# TASK BRIEF:
Format the material as a two-column CSV with the header fields "input" and "output", starting at the line containing "Given: Open the اطلاعات تماس خریدار link" and ending at the end of the material. Each row holds one request's text and its answer, each in its own quoted field with line breaks turned into spaces and the pictures left out.

● ● ● ● ●

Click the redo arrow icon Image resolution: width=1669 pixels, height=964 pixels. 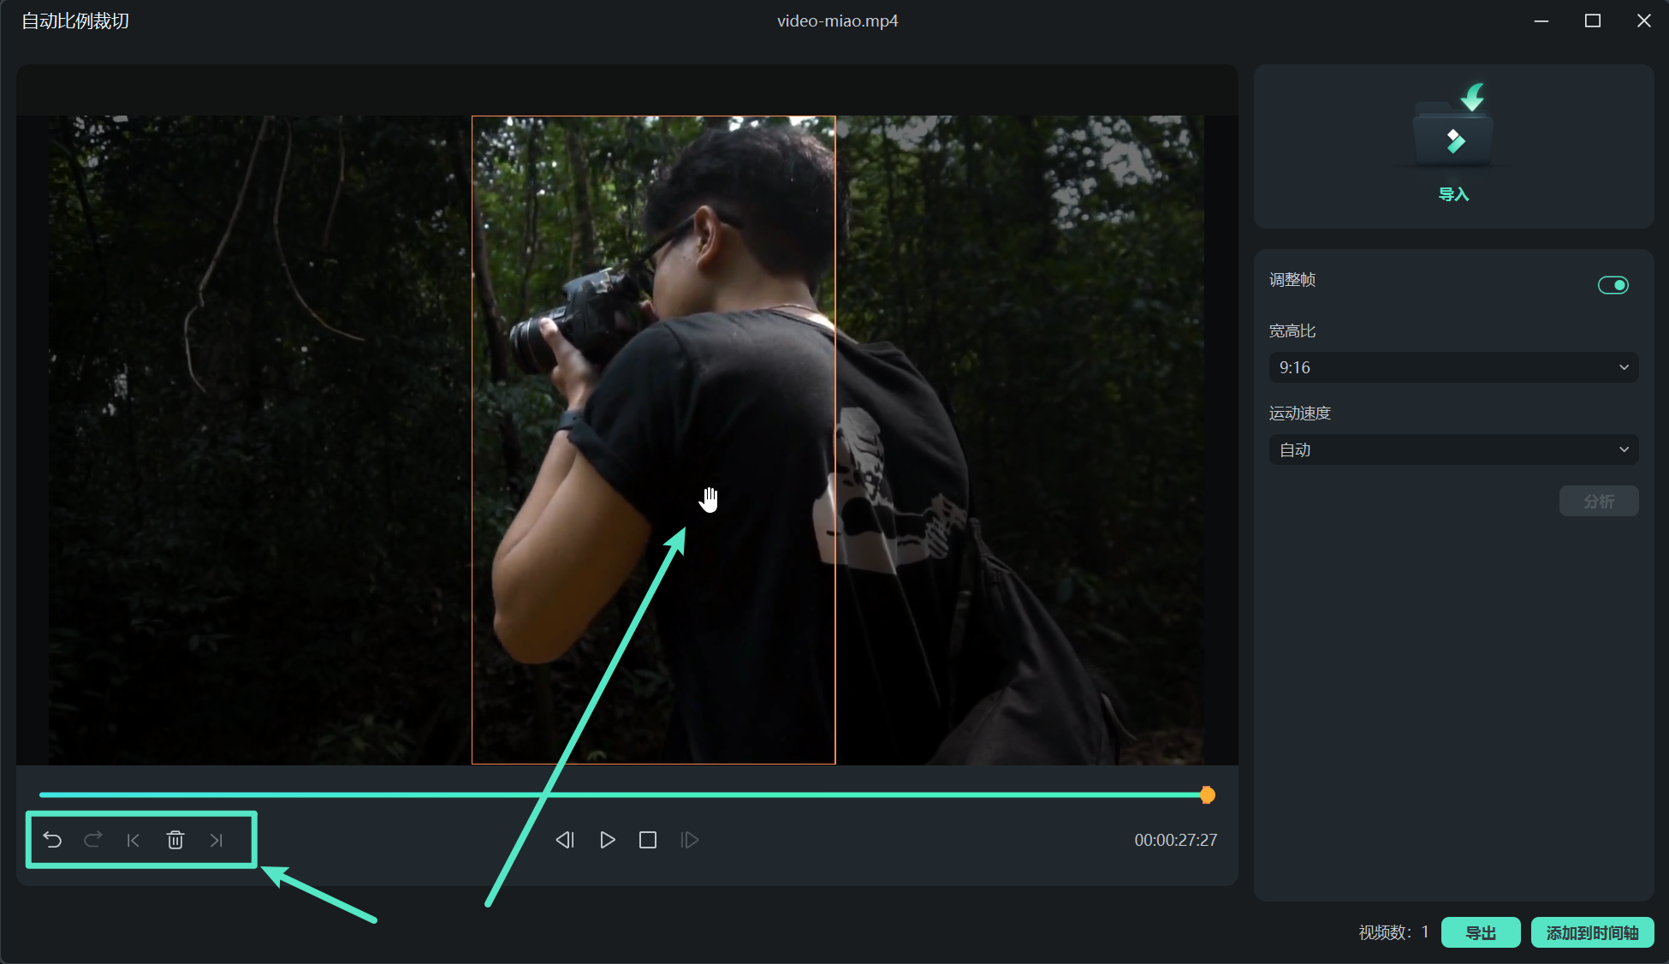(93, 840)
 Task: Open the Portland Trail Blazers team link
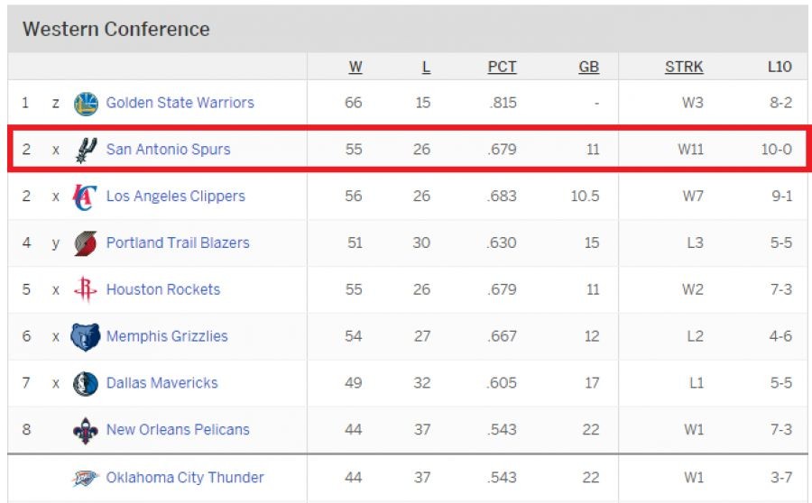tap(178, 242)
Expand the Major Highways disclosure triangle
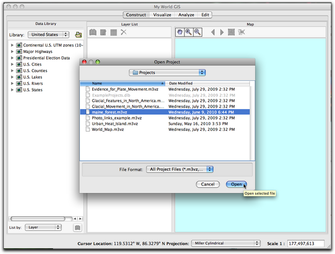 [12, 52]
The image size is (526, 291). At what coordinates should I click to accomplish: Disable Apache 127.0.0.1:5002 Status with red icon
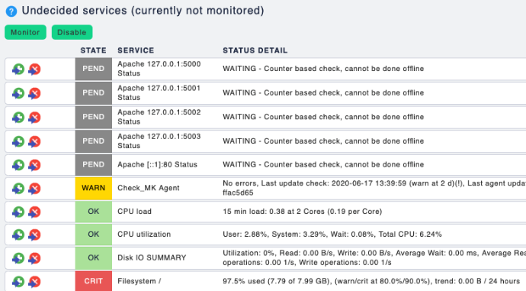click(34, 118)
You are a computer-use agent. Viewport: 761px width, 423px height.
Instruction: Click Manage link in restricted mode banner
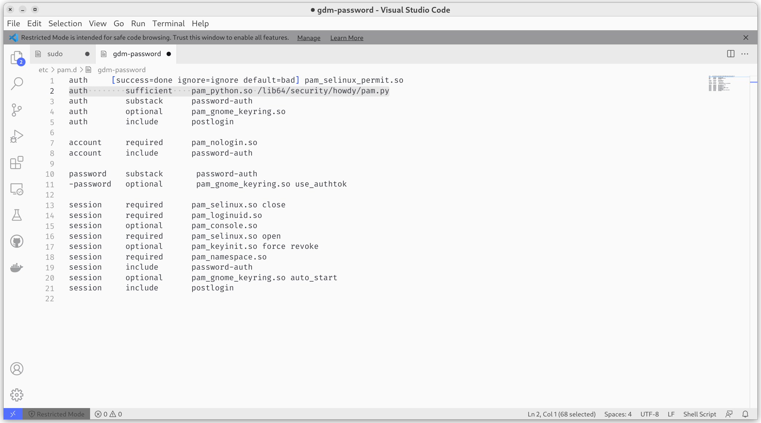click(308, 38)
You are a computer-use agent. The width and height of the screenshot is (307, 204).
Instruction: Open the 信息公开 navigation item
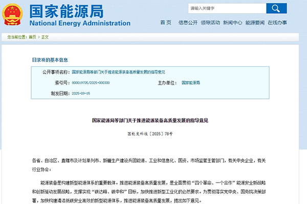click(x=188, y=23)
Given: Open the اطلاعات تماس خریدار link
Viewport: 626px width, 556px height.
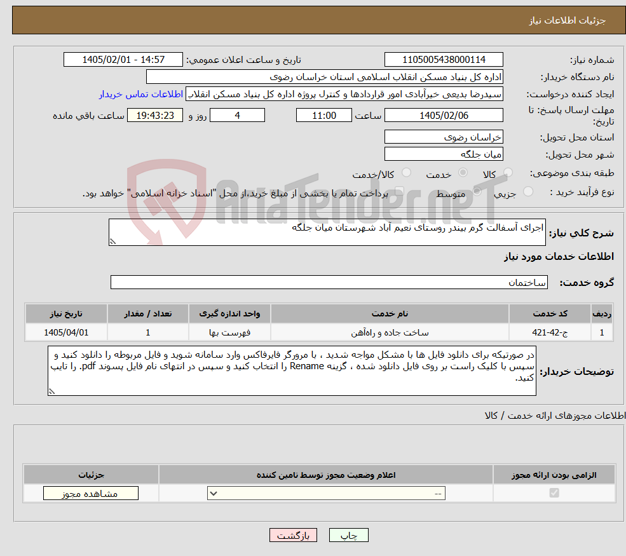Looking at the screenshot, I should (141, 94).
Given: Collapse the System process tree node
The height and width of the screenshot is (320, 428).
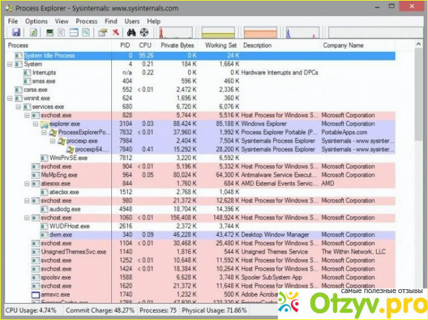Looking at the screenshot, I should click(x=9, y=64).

● ● ● ● ●

# RESULT OF THIS EXERCISE:
input,output
"Given: Open the اطلاعات تماس خریدار link Viewport: 626px width, 556px height.","Looking at the screenshot, I should (141, 94)."
"Given: Collapse the System process tree node The height and width of the screenshot is (320, 428).","Looking at the screenshot, I should click(x=9, y=64)."